STATED EXERCISE
Please swap "LOGIN" for "SIGN IN" in the data below, and leave everything else unchanged.

RECORDS PROVIDED
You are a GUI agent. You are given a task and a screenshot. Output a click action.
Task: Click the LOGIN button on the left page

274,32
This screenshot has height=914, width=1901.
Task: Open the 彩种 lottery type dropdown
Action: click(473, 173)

RESULT OF THE TASK
You are a GUI agent. You are given a task and a screenshot. Output a click action.
Task: Click the SIGN IN button on the left page

274,32
This screenshot has height=914, width=1901.
Task: Open the 彩种 lottery type dropdown
Action: click(473, 173)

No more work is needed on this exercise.